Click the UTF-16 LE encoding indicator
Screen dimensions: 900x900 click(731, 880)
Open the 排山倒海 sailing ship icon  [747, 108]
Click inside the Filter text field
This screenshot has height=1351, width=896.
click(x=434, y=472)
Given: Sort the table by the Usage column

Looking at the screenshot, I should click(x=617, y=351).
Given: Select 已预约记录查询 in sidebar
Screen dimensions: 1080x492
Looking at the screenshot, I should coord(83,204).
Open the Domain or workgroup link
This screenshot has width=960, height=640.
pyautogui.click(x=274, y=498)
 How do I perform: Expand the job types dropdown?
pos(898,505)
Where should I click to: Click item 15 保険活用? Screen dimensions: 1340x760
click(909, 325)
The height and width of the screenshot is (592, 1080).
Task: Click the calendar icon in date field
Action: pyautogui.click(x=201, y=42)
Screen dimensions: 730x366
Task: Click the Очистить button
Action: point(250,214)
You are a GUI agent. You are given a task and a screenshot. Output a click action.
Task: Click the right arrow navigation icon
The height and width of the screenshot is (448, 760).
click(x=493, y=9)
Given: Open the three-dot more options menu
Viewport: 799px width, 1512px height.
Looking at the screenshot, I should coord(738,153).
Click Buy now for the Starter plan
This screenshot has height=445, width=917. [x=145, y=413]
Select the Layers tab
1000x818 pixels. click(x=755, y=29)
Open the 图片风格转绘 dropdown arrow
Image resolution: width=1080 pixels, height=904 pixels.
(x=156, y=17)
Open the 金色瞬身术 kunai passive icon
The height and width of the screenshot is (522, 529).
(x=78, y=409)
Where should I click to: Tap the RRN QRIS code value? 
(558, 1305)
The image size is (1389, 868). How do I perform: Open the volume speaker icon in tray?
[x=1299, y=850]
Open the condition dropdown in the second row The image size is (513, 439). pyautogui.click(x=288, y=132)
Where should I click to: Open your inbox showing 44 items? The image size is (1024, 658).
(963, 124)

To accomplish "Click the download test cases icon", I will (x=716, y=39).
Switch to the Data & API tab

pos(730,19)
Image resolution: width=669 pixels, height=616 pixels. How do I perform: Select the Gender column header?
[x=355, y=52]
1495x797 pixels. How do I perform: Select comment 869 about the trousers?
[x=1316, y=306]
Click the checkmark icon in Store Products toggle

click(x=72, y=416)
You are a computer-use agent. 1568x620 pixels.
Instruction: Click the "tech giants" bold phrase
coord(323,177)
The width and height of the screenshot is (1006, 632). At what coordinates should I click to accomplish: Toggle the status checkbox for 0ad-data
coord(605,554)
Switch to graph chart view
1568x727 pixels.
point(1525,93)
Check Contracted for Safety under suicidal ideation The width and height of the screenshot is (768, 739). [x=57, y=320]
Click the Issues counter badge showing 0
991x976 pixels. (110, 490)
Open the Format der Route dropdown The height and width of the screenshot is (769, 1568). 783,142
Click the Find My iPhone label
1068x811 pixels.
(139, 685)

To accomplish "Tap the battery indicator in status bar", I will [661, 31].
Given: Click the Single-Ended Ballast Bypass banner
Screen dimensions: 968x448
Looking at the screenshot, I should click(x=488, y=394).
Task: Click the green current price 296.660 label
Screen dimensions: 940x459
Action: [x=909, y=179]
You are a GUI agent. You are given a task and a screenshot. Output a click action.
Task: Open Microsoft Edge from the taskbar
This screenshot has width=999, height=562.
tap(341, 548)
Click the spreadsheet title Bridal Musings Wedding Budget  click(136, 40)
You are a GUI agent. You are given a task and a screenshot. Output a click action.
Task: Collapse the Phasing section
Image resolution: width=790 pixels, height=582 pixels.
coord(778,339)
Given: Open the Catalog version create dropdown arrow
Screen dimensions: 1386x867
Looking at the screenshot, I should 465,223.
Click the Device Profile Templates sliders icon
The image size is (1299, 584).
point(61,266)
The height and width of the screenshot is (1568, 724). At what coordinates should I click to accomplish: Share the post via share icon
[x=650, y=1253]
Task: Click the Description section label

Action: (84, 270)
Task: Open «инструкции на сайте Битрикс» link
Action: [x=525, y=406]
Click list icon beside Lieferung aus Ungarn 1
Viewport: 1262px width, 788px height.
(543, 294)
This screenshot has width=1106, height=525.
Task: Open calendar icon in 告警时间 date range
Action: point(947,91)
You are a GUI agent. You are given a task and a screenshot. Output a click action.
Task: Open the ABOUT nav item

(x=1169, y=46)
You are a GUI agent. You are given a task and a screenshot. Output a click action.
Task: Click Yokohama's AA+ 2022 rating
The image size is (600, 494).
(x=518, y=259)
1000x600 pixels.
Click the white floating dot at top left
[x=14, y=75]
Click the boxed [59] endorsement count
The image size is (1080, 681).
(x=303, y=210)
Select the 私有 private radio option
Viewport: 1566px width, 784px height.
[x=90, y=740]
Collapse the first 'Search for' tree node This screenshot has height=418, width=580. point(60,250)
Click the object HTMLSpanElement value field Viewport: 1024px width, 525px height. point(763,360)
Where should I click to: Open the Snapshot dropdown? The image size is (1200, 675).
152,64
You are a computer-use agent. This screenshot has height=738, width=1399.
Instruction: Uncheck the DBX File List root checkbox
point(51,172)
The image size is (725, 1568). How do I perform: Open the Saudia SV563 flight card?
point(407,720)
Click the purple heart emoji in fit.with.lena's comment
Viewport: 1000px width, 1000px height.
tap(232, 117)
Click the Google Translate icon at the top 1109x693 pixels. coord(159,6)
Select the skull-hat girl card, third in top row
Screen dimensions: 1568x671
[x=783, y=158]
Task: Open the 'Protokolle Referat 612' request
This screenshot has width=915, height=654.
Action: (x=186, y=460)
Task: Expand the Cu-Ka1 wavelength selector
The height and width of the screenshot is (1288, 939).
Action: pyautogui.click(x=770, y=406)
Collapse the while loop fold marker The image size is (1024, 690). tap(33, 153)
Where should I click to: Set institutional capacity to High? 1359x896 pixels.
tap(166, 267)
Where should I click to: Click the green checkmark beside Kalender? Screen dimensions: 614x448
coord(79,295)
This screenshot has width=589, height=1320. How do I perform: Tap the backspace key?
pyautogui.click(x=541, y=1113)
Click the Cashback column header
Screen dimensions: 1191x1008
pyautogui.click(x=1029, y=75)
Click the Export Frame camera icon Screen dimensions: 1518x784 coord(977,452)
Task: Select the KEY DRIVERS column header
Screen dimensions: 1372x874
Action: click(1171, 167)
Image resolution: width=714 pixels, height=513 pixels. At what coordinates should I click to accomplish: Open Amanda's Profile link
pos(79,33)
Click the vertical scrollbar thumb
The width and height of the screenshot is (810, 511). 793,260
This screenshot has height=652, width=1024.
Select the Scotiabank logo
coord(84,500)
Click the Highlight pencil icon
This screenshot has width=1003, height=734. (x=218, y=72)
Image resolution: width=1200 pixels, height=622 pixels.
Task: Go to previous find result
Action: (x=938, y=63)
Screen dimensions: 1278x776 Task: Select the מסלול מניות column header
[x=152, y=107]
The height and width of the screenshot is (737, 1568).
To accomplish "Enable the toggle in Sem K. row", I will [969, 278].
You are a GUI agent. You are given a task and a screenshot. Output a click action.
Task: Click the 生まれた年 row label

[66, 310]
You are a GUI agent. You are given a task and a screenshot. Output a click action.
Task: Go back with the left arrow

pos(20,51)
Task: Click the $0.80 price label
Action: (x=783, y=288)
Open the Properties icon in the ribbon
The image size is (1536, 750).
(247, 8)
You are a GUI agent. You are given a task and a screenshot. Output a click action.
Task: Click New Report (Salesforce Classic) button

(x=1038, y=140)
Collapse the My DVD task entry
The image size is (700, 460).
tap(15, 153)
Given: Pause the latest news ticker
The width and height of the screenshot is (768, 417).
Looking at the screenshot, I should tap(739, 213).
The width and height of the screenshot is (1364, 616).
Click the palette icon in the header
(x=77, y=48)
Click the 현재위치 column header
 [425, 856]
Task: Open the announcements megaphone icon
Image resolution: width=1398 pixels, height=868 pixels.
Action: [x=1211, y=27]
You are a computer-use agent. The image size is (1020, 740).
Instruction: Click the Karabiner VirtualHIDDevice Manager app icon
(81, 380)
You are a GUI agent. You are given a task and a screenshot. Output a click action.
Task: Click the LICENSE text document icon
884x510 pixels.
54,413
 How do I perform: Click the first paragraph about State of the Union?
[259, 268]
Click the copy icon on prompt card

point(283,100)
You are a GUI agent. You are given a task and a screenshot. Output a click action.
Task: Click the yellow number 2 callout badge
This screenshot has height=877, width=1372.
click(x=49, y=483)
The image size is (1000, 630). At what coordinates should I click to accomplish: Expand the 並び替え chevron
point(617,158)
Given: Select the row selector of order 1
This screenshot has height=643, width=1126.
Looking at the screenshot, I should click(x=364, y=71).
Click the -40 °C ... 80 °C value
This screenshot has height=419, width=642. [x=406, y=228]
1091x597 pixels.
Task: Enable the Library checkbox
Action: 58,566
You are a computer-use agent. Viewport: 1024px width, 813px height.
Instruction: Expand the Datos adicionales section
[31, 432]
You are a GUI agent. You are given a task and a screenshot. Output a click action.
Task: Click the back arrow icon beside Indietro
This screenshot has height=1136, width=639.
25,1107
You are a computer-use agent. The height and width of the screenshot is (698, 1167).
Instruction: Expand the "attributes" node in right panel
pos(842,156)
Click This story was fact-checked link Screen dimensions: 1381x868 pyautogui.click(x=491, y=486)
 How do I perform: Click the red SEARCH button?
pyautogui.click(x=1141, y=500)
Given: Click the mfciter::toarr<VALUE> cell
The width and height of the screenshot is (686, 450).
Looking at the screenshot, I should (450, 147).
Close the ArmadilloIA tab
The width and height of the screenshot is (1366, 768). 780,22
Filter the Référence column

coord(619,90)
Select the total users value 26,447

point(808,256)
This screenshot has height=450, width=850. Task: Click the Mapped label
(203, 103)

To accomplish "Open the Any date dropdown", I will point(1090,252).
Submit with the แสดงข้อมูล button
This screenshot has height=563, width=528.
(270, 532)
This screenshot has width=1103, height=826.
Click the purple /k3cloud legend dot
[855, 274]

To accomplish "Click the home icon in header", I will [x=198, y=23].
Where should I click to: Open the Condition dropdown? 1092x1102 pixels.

§ GOAL OF THE EXERCISE
For each line in the data that holds "selector", add one to a count, then report that count alone.

§ OUTPUT
2